TAUR Lab - EMNLP 2020

EMNLP 2020 Main Conference

Calibration of Pre-trained Transformers
Shrey Desai and Greg Durrett. Zoom Session 2A. Talk page

When a pre-trained Transformer model like RoBERTa makes a prediction, how calibrated is it? That is, if the model gives a 70% confidence in a prediction, is it right about that prediction 70% of the time? Generally, yes, but you can improve this even further both in-domain and out-of-domain!
Sketch-Driven Regular Expression Generation from Natural Language and Examples (TACL)
Xi Ye, Qiaochu Chen, Xinyu Wang, Isil Dillig, and Greg Durrett. Zoom Session 2D. Talk page

We look at complex real-world regex synthesis problems. We show a system that first generates a sketch, then uses positive and negative examples of strings the regex should/shouldn't match to complete the sketch. Follows on ideas from our earlier work in PLDI 2020 and a dataset we presented in ACL 2020.
Understanding Neural Abstractive Summarization Models via Uncertainty
Jiacheng Xu, Shrey Desai and Greg Durrett.
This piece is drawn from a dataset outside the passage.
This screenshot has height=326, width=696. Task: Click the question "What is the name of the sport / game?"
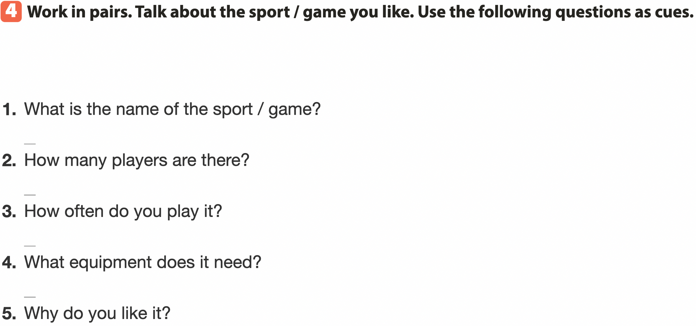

Gather Session 4J. Talk page

We can analyze what's going on in text generation models by looking at their uncertainty, or the entropy of the decisions they make. We show what high-entropy and low-entropy decisions look like in summarization, and connect these to phenomena like copying from the input and performing content selection.
Compressive Summarization with Plausibility and Salience Modeling
Shrey Desai, Jiacheng Xu and Greg Durrett. Gather Session 4J. Talk page

We revisit the idea of compressive summarization: extracting sentences and explicitly compressing them to build a summary. We show how to build a simple but effective system from BERT-based components, specifically modeling two aspects of the compression process: plausibility (is this chunk of text okay to delete with respect to grammaticality, acceptability, and factuality?) and salience (what chunks should we delete to make the best summary?).
Inquisitive Question Generation for High Level Text Comprehension
Wei-Jen Ko, Te-Yuan Chen, Yiyan Huang, Greg Durrett and Junyi Jessy Li. Gather Session 4H. Talk page

What questions come to a reader's mind as they're reading through an article? We present a new dataset of such questions, which ask for more information about spans of text in the article that may need background information or clarification to be fully understandable.

Findings

Evaluating Factuality in Generation with Dependency-level Entailment
Tanya Goyal and Greg Durrett. To be presented at Blackbox NLP

Many factuality errors in generated paraphrases or summaries aren't caused by the model hallucinating totally new content, but instead mixing up things like predicate-argument structures with existing entities and events. We present a method that assesses factuality of individual dependency arcs to identify and localize these sorts of errors.
Interpretable Entity Representations through Large-Scale Typing
Yasumasa Onoe and Greg Durrett. To be presented at Blackbox NLP

We explore ways of representing entities in text with vectors of fine-grained entity types (see our AAAI 2020 work). These vectors are interpretable and can be useful for tasks like coreference resolution and named entity disambiguation even without fine-tuning on the specific task/dataset.
Byte Pair Encoding is Suboptimal for Language Model Pretraining
Kaj Bostrom and Greg Durrett.

BPE is commonly used but produces segmentations that don't look morphologically plausible. Unigram LM is a much better technique, and actually works better across two languages (English and Japanese) in pre-trained LMs.